- _Problem description_: Repeat the lines below exactly as written, please, from the line with "956x870 pixels. Task: Select" to the line with "784x637 pixels.", both lines included, and no others.

- _Data shown_:
──────────────────────────────
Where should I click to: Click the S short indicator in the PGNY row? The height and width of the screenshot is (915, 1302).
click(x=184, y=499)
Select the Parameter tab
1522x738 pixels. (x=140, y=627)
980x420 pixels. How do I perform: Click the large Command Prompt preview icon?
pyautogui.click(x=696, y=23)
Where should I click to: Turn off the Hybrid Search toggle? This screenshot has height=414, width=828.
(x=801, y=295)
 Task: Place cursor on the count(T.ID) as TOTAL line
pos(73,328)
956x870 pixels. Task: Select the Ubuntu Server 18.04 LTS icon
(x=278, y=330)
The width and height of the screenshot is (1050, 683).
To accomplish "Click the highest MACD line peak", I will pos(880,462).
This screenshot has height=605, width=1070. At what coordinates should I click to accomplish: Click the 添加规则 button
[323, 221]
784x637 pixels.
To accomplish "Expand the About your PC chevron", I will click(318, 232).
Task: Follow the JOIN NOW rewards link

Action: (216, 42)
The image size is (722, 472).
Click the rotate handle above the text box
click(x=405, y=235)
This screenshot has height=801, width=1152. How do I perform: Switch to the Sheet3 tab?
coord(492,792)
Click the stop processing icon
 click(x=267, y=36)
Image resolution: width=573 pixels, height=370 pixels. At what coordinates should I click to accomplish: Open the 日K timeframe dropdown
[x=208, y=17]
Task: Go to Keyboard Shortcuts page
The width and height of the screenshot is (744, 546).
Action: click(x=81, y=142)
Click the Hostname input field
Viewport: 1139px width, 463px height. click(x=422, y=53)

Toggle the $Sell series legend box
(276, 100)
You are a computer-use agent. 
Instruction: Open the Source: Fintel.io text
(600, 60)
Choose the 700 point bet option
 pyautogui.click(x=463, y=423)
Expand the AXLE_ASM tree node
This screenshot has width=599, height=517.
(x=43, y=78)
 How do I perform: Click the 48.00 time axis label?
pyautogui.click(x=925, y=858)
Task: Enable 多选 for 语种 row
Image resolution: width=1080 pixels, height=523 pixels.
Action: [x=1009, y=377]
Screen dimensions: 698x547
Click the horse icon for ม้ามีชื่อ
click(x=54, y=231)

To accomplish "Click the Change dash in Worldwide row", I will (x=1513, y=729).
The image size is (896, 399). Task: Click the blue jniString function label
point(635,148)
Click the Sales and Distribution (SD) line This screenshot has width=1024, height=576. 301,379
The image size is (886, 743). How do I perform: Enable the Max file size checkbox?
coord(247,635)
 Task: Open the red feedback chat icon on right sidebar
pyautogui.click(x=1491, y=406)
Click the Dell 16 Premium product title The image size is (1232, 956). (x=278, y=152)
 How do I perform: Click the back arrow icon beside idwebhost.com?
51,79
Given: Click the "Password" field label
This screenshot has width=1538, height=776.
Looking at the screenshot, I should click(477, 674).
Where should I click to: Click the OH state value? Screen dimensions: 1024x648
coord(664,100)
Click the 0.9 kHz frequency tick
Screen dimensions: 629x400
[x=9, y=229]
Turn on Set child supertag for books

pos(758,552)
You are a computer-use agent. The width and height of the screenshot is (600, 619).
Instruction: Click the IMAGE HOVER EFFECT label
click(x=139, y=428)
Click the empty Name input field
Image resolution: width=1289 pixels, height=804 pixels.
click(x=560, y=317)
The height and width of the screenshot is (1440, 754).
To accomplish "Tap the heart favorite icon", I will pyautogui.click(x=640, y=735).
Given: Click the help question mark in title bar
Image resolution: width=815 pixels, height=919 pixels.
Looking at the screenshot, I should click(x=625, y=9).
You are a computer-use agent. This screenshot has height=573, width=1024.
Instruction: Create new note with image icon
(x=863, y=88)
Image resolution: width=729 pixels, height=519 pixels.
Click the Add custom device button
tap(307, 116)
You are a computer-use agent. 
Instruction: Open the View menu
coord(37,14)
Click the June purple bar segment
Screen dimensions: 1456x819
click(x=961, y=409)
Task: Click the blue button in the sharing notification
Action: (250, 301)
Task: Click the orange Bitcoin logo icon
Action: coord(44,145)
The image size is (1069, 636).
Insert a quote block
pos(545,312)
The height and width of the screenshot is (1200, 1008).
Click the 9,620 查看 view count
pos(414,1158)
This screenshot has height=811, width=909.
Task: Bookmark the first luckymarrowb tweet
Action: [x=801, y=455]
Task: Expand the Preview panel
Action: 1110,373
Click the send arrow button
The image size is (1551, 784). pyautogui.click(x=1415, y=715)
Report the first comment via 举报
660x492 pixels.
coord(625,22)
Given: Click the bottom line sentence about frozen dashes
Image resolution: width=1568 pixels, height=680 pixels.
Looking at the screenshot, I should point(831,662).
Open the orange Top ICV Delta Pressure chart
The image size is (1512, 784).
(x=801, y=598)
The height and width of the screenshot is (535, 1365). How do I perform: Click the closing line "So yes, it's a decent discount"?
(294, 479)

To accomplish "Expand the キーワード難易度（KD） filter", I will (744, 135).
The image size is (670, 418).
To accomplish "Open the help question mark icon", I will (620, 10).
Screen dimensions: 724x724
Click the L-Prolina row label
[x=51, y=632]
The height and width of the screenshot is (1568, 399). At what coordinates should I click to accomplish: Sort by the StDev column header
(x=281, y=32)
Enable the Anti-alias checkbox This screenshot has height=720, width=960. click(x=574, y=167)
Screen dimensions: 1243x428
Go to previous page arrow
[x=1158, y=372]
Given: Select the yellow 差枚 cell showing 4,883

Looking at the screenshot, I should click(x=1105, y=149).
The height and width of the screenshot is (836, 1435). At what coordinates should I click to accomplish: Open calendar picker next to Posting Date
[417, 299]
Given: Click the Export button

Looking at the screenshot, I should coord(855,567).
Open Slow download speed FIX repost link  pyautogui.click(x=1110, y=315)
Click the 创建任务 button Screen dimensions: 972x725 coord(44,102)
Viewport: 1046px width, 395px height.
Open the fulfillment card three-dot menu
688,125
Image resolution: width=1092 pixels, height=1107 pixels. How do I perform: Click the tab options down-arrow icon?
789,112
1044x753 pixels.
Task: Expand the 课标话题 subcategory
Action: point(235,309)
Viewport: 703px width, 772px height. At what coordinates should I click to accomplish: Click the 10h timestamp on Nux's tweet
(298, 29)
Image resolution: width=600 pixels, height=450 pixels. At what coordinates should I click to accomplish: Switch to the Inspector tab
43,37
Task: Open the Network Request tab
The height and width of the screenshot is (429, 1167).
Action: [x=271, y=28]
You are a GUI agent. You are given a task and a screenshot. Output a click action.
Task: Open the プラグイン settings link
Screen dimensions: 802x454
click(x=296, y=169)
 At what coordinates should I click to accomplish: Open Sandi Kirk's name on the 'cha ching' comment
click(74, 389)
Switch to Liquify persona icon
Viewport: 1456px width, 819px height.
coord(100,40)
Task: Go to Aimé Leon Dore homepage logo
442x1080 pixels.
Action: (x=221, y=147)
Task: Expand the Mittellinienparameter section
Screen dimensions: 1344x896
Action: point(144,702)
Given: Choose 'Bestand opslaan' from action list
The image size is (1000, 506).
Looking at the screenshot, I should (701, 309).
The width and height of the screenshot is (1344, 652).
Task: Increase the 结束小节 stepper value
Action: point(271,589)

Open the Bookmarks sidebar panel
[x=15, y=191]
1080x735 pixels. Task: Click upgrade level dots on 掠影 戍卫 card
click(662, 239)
──────────────────────────────
- _Response to this task_:
956x870 pixels. Task: Select the Ubuntu Server 18.04 LTS icon
(x=278, y=330)
The width and height of the screenshot is (1050, 683).
To accomplish "Click the highest MACD line peak", I will pos(880,462).
This screenshot has height=605, width=1070. At what coordinates should I click to accomplish: Click the 添加规则 button
[323, 221]
784x637 pixels.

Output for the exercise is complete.